ACTIVITY: Each line below should be repeated exactly as it stands.

Stored items:
- - -
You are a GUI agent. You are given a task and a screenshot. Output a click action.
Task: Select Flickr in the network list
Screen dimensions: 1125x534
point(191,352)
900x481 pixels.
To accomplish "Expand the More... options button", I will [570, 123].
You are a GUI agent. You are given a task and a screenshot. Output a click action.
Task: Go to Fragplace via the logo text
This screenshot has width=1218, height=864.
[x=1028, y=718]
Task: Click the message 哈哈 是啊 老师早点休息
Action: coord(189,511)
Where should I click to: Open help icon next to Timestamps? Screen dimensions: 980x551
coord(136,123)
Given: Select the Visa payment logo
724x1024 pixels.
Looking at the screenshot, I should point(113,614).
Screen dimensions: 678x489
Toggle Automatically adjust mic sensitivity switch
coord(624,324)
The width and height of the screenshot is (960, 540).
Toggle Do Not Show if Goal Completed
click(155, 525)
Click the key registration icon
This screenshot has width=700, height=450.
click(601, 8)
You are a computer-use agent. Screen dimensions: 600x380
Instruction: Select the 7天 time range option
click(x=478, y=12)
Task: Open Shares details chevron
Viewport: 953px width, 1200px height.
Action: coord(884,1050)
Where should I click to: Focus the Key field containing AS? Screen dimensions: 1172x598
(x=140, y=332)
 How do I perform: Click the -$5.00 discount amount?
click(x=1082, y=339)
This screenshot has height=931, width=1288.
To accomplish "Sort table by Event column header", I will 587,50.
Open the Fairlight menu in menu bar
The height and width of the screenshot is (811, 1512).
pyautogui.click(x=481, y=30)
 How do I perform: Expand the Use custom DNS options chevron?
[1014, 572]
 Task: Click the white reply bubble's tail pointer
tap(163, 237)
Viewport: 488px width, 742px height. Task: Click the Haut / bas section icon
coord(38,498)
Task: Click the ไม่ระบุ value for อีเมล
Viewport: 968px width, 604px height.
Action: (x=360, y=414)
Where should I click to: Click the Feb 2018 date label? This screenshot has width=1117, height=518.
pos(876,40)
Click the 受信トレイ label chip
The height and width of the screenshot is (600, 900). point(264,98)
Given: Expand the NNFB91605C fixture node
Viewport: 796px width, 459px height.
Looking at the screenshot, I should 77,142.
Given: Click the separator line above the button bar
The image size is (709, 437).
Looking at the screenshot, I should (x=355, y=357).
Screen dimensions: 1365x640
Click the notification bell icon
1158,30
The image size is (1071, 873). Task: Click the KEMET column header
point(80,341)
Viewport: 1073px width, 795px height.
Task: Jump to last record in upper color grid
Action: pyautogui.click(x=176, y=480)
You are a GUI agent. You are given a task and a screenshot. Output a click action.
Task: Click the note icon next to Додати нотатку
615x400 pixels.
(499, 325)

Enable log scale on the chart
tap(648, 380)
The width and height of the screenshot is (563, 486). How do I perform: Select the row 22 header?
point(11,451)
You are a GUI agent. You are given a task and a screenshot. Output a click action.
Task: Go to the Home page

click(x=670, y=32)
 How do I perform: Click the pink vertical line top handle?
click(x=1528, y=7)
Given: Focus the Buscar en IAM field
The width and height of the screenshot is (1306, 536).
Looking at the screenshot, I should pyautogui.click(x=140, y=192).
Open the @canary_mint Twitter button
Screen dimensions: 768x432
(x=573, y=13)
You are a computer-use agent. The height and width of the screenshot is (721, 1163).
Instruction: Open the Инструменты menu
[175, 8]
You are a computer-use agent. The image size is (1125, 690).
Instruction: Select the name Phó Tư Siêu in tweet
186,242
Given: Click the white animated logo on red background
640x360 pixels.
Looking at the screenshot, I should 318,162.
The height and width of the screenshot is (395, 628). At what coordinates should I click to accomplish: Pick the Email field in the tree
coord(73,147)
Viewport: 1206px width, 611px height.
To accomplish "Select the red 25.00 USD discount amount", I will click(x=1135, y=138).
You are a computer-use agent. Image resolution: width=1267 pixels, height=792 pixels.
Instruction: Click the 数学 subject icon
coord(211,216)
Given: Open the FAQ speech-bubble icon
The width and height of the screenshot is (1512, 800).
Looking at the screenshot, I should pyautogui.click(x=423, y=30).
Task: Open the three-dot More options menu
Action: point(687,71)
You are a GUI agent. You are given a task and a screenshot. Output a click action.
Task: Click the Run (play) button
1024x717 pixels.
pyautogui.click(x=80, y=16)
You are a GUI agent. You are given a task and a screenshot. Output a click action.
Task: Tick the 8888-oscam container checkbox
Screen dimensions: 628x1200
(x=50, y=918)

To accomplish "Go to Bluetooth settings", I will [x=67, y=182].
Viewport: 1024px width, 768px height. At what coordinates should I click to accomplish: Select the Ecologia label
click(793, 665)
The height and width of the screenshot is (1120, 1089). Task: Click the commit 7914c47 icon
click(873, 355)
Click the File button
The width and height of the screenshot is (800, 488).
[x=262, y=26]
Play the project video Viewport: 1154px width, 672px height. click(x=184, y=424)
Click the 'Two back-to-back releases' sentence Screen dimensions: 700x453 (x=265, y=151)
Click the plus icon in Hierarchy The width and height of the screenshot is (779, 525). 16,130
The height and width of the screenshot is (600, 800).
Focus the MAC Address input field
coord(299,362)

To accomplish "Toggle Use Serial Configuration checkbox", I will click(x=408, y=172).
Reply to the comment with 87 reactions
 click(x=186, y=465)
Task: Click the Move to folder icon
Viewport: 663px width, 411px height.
- - -
EXERCISE OUTPUT:
You are a GUI agent. You are given a task and a screenshot. Output a click action.
Task: Select Flickr in the network list
Screen dimensions: 1125x534
point(191,352)
900x481 pixels.
To accomplish "Expand the More... options button", I will [570, 123].
You are a GUI agent. You are given a task and a screenshot. Output a click action.
Task: Go to Fragplace via the logo text
This screenshot has width=1218, height=864.
[x=1028, y=718]
Task: Click the message 哈哈 是啊 老师早点休息
Action: coord(189,511)
Where should I click to: Open help icon next to Timestamps? Screen dimensions: 980x551
coord(136,123)
Given: Select the Visa payment logo
724x1024 pixels.
Looking at the screenshot, I should point(113,614).
Screen dimensions: 678x489
Toggle Automatically adjust mic sensitivity switch
coord(624,324)
The width and height of the screenshot is (960, 540).
Toggle Do Not Show if Goal Completed
click(155, 525)
Click the key registration icon
This screenshot has width=700, height=450.
click(601, 8)
You are a computer-use agent. Screen dimensions: 600x380
Instruction: Select the 7天 time range option
click(x=478, y=12)
Task: Open Shares details chevron
Viewport: 953px width, 1200px height.
Action: coord(884,1050)
Where should I click to: Focus the Key field containing AS? Screen dimensions: 1172x598
(x=140, y=332)
 How do I perform: Click the -$5.00 discount amount?
click(x=1082, y=339)
This screenshot has height=931, width=1288.
To accomplish "Sort table by Event column header", I will 587,50.
Open the Fairlight menu in menu bar
The height and width of the screenshot is (811, 1512).
pyautogui.click(x=481, y=30)
 How do I perform: Expand the Use custom DNS options chevron?
[1014, 572]
 Task: Click the white reply bubble's tail pointer
tap(163, 237)
Viewport: 488px width, 742px height. Task: Click the Haut / bas section icon
coord(38,498)
Task: Click the ไม่ระบุ value for อีเมล
Viewport: 968px width, 604px height.
Action: (x=360, y=414)
Where should I click to: Click the Feb 2018 date label? This screenshot has width=1117, height=518.
pos(876,40)
Click the 受信トレイ label chip
The height and width of the screenshot is (600, 900). point(264,98)
Given: Expand the NNFB91605C fixture node
Viewport: 796px width, 459px height.
Looking at the screenshot, I should 77,142.
Given: Click the separator line above the button bar
The image size is (709, 437).
Looking at the screenshot, I should (x=355, y=357).
Screen dimensions: 1365x640
Click the notification bell icon
1158,30
The image size is (1071, 873). Task: Click the KEMET column header
point(80,341)
Viewport: 1073px width, 795px height.
Task: Jump to last record in upper color grid
Action: pyautogui.click(x=176, y=480)
You are a GUI agent. You are given a task and a screenshot. Output a click action.
Task: Click the note icon next to Додати нотатку
615x400 pixels.
(499, 325)

Enable log scale on the chart
tap(648, 380)
The width and height of the screenshot is (563, 486). How do I perform: Select the row 22 header?
point(11,451)
You are a GUI agent. You are given a task and a screenshot. Output a click action.
Task: Go to the Home page

click(x=670, y=32)
 How do I perform: Click the pink vertical line top handle?
click(x=1528, y=7)
Given: Focus the Buscar en IAM field
The width and height of the screenshot is (1306, 536).
Looking at the screenshot, I should pyautogui.click(x=140, y=192).
Open the @canary_mint Twitter button
Screen dimensions: 768x432
(x=573, y=13)
You are a computer-use agent. The height and width of the screenshot is (721, 1163).
Instruction: Open the Инструменты menu
[175, 8]
You are a computer-use agent. The image size is (1125, 690).
Instruction: Select the name Phó Tư Siêu in tweet
186,242
Given: Click the white animated logo on red background
640x360 pixels.
Looking at the screenshot, I should 318,162.
The height and width of the screenshot is (395, 628). At what coordinates should I click to accomplish: Pick the Email field in the tree
coord(73,147)
Viewport: 1206px width, 611px height.
To accomplish "Select the red 25.00 USD discount amount", I will click(x=1135, y=138).
You are a computer-use agent. Image resolution: width=1267 pixels, height=792 pixels.
Instruction: Click the 数学 subject icon
coord(211,216)
Given: Open the FAQ speech-bubble icon
The width and height of the screenshot is (1512, 800).
Looking at the screenshot, I should pyautogui.click(x=423, y=30).
Task: Open the three-dot More options menu
Action: point(687,71)
You are a GUI agent. You are given a task and a screenshot. Output a click action.
Task: Click the Run (play) button
1024x717 pixels.
pyautogui.click(x=80, y=16)
You are a GUI agent. You are given a task and a screenshot. Output a click action.
Task: Tick the 8888-oscam container checkbox
Screen dimensions: 628x1200
(x=50, y=918)

To accomplish "Go to Bluetooth settings", I will [x=67, y=182].
Viewport: 1024px width, 768px height. At what coordinates should I click to accomplish: Select the Ecologia label
click(793, 665)
The height and width of the screenshot is (1120, 1089). Task: Click the commit 7914c47 icon
click(873, 355)
Click the File button
The width and height of the screenshot is (800, 488).
[x=262, y=26]
Play the project video Viewport: 1154px width, 672px height. click(x=184, y=424)
Click the 'Two back-to-back releases' sentence Screen dimensions: 700x453 (x=265, y=151)
Click the plus icon in Hierarchy The width and height of the screenshot is (779, 525). 16,130
The height and width of the screenshot is (600, 800).
Focus the MAC Address input field
coord(299,362)

To accomplish "Toggle Use Serial Configuration checkbox", I will click(x=408, y=172).
Reply to the comment with 87 reactions
 click(x=186, y=465)
Task: Click the Move to folder icon
Viewport: 663px width, 411px height.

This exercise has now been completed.